Stored entries:
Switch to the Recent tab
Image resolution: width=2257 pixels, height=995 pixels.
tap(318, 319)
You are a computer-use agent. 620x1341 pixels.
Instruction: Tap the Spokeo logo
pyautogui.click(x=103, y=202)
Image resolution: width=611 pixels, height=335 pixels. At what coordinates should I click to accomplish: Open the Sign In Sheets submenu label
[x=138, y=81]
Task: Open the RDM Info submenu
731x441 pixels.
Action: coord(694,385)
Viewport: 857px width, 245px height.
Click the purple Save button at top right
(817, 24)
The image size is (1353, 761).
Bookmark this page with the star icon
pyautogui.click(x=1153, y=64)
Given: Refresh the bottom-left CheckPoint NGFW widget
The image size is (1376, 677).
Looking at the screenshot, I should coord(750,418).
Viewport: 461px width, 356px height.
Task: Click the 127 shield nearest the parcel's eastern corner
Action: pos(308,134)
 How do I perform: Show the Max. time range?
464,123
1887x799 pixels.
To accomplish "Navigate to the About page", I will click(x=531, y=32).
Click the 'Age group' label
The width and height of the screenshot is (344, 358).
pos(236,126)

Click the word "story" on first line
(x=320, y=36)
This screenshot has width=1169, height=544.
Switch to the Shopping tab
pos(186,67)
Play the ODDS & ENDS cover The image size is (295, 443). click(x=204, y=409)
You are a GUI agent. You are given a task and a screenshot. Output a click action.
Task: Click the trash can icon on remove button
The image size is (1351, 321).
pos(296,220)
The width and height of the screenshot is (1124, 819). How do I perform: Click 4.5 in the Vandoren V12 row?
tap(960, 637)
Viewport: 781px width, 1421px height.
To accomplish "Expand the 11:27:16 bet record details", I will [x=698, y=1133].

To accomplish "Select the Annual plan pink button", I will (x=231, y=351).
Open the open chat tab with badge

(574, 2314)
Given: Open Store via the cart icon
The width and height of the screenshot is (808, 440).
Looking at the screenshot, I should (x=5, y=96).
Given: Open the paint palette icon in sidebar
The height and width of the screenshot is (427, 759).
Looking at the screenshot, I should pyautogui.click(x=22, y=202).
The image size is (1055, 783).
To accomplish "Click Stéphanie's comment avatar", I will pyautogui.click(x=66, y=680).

- _Exercise directions_: Write all of the records out again exactly.

- _Answer space_:
Switch to the Recent tab
Image resolution: width=2257 pixels, height=995 pixels.
tap(318, 319)
You are a computer-use agent. 620x1341 pixels.
Instruction: Tap the Spokeo logo
pyautogui.click(x=103, y=202)
Image resolution: width=611 pixels, height=335 pixels. At what coordinates should I click to accomplish: Open the Sign In Sheets submenu label
[x=138, y=81]
Task: Open the RDM Info submenu
731x441 pixels.
Action: coord(694,385)
Viewport: 857px width, 245px height.
Click the purple Save button at top right
(817, 24)
The image size is (1353, 761).
Bookmark this page with the star icon
pyautogui.click(x=1153, y=64)
Given: Refresh the bottom-left CheckPoint NGFW widget
The image size is (1376, 677).
Looking at the screenshot, I should coord(750,418).
Viewport: 461px width, 356px height.
Task: Click the 127 shield nearest the parcel's eastern corner
Action: pos(308,134)
 How do I perform: Show the Max. time range?
464,123
1887x799 pixels.
To accomplish "Navigate to the About page", I will click(x=531, y=32).
Click the 'Age group' label
The width and height of the screenshot is (344, 358).
pos(236,126)

Click the word "story" on first line
(x=320, y=36)
This screenshot has width=1169, height=544.
Switch to the Shopping tab
pos(186,67)
Play the ODDS & ENDS cover The image size is (295, 443). click(x=204, y=409)
You are a GUI agent. You are given a task and a screenshot. Output a click action.
Task: Click the trash can icon on remove button
The image size is (1351, 321).
pos(296,220)
The width and height of the screenshot is (1124, 819). How do I perform: Click 4.5 in the Vandoren V12 row?
tap(960, 637)
Viewport: 781px width, 1421px height.
To accomplish "Expand the 11:27:16 bet record details", I will [x=698, y=1133].

To accomplish "Select the Annual plan pink button", I will (x=231, y=351).
Open the open chat tab with badge

(574, 2314)
Given: Open Store via the cart icon
The width and height of the screenshot is (808, 440).
Looking at the screenshot, I should (x=5, y=96).
Given: Open the paint palette icon in sidebar
The height and width of the screenshot is (427, 759).
Looking at the screenshot, I should pyautogui.click(x=22, y=202).
The image size is (1055, 783).
To accomplish "Click Stéphanie's comment avatar", I will pyautogui.click(x=66, y=680).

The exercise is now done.